_What you are asked to do_
Restate word for word the lines of the records below, starting at the line that contains "Where should I" and ending at the line that contains "The height and width of the screenshot is (635, 1019).", with both of those lines included and nothing else.

_Records to process_
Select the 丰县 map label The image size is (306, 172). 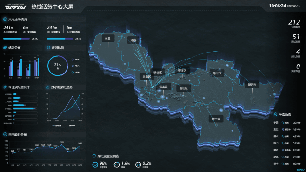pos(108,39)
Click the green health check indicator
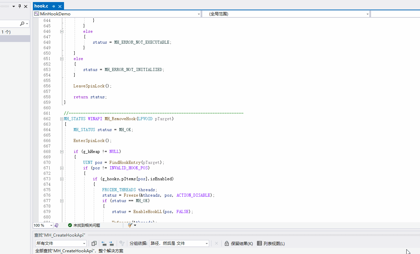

---

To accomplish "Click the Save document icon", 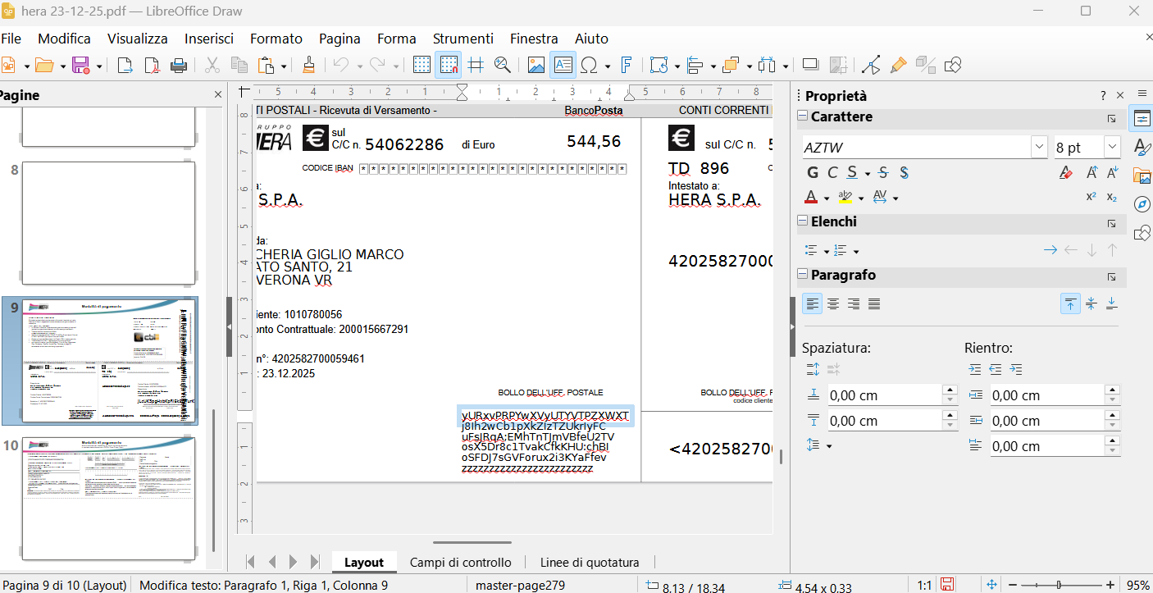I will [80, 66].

---

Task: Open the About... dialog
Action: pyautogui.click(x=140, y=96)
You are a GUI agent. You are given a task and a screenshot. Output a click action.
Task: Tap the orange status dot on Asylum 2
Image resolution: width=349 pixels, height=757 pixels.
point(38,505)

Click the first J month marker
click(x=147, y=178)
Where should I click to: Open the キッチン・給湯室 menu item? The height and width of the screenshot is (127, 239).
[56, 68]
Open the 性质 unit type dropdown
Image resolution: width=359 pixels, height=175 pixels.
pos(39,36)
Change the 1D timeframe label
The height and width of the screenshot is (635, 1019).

_Result of this exercise_
Where should I click to: Open the キッチン・給湯室 menu item? The height and width of the screenshot is (127, 239).
[56, 68]
Open the 性质 unit type dropdown
Image resolution: width=359 pixels, height=175 pixels.
pos(39,36)
Change the 1D timeframe label
The height and width of the screenshot is (635, 1019).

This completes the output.